Bundespräsident zieht Bilanz Gauck ruft zur Verteidigung der Demokratie auf

Berlin · Bundespräsident Joachim Gauck hat zum Ende seiner fünfjährigen Amtszeit die Verteidigung der Demokratie und eine stärkere Rolle Deutschlands in der Welt angemahnt.

 Joachim Gauck bei seiner Rede im Schloss Bellevue

Joachim Gauck bei seiner Rede im Schloss Bellevue

Foto: rtr, joh

Angesichts von internationalen Krisen und wachsendem Populismus rief Gauck die Bürger in einer Rede im Schloss Bellevue auf, "das beste, das demokratischste Deutschland, das wir jemals hatten" zu bewahren. "Die liberale Demokratie und das politische und normative Projekt des Westens, sie stehen unter Beschuss", warnte der Bundespräsident. Zu den Herausforderungen zählten die schwindende Bindekraft der Europäischen Union und der bevorstehende EU-Austritt Großbritanniens, die Konflikte im Nahen Osten und in der Ukraine sowie die wachsende Bedrohung durch den "islamistischen Terror". Der Amtsantritt des gewählten US-Präsidenten Donald Trump sorge zudem für Unsicherheit in den transatlantischen Beziehungen.
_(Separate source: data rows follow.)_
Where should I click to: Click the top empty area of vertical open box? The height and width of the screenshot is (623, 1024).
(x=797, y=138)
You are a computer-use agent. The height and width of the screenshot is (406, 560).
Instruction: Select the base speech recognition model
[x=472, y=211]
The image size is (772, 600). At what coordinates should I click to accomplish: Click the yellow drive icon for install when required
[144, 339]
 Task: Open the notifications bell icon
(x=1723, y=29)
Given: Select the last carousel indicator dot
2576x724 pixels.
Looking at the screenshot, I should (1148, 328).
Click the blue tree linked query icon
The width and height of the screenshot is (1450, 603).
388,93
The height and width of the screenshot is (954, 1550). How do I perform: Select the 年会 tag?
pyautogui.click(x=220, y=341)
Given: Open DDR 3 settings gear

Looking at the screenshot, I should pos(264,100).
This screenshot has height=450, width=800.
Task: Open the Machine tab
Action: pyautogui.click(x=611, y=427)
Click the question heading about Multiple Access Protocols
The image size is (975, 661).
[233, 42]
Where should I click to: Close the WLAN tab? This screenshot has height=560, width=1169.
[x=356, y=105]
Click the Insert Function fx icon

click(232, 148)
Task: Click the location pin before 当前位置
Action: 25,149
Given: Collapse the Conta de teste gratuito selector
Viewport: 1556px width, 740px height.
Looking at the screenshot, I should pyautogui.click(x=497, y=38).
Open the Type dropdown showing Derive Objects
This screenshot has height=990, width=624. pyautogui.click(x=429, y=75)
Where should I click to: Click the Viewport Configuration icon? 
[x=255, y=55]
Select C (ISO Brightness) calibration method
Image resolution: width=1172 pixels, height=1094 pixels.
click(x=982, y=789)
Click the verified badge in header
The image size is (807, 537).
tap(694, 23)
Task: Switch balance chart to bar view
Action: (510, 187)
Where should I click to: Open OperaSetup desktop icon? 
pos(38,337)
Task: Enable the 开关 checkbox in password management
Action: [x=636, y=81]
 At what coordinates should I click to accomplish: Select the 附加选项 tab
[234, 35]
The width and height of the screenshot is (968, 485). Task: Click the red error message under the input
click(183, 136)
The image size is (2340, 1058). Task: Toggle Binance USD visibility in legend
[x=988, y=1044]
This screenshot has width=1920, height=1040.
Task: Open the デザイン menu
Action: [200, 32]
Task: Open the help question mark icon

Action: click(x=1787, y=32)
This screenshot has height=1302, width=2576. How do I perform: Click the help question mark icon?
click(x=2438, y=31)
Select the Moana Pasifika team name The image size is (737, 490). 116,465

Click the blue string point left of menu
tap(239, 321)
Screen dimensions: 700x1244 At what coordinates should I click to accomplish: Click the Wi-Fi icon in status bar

Auch in Deutschland seien populistische Bewegungen auf dem Vormarsch, die eine "Rückkehr ins Nationale, die Abwehr von Fremden und Freihandel" propagierten. Im Internet verbreitete Falschnachrichten und der zunehmend raue Umgangston gefährdeten die öffentliche Meinungsbildung. "Vor allem in den sozialen Netzwerken wird fast grenzenlos gelogen, beschimpft, verletzt."

Gauck rief die Politik zu "entschlossenem und weitsichtigem Handeln" auf, um Populisten die Möglichkeit zu nehmen, "Zweifel an der liberalen Demokratie zu säen". Zugleich warnte er die Eliten davor, Bürger mit unbeliebten Ansichten pauschal aus der Debatte auszugrenzen. "Wir müssen eine Kommunikation wagen, die deutlich stärker als bisher die Vielen einbezieht und nicht nur die, die regelmäßig am politischen Diskurs teilnehmen."

Der Bundespräsident räumte ein, dass "manche europäische Gesellschaften mit Aufnahme und Integration einer großen Anzahl von Flüchtlingen und Migranten überfordert sein" könnten. Er forderte die Sicherung der europäischen Außengrenzen, eine europäische Einwanderungspolitik und eine Verbesserung der Lebenssituation in den Herkunftsländern, um "krisenhafte Zuspitzungen" in Zukunft zu vermeiden.

Im "jungen Einwanderungsland Deutschland" stünden sowohl Einheimische als auch Eingewanderte in der Pflicht, für eine offene Gesellschaft einzutreten. "Was keinen Platz hat in diesem Miteinander, das sind Verunglimpfung, Hetze, Ausgrenzung, Hass, und erst recht keine Gewalt gegenüber den Eingewanderten", sagte Gauck. Andererseits dürfe die Angst vor dem Vorwurf des Rassismus nicht dazu führen, "Normenverletzungen unter Einwanderern" zu verschweigen oder Diskussionen über das zu einer Demokratie passende Islamverständnis zu unterbinden.

In der Sicherheitsdebatte nach dem Berliner Anschlag sprach sich Gauck für einen starken Staat aus. "Der Rechtsstaat verliert, wenn er sich im Kampf gegen Gewalt und Terror als zu schwach oder gar hilflos erweist." Mehr Sicherheit sei keine Gefahr für die Demokratie, sondern "vielmehr ein Erfordernis zu ihrem Schutz".

Erneut plädierte der Bundespräsident für ein größeres deutsches Engagement in der Welt. Die Bundesrepublik komme gegenwärtig "bei weitem noch nicht allen Verpflichtungen nach", sagte er. "Gemessen an den Herausforderungen unserer Zeit und an unseren Möglichkeiten, könnten und sollten wir deutlich mehr tun: für Krisenprävention und Diplomatie, für Entwicklungszusammenarbeit und Missionen der Vereinten Nationen, aber auch für eine verbesserte Verteidigungsfähigkeit im westlichen Bündnis."

Gauck hatte vergangenen Sommer aus Altersgründen seinen Verzicht auf eine zweite Amtszeit erklärt. Sein Nachfolger wird am 12. Februar von der Bundesversammlung gewählt. Als aussichtsreichster Kandidat gilt der von der großen Koalition vorgeschlagene bisherige Außenminister Frank-Walter Steinmeier.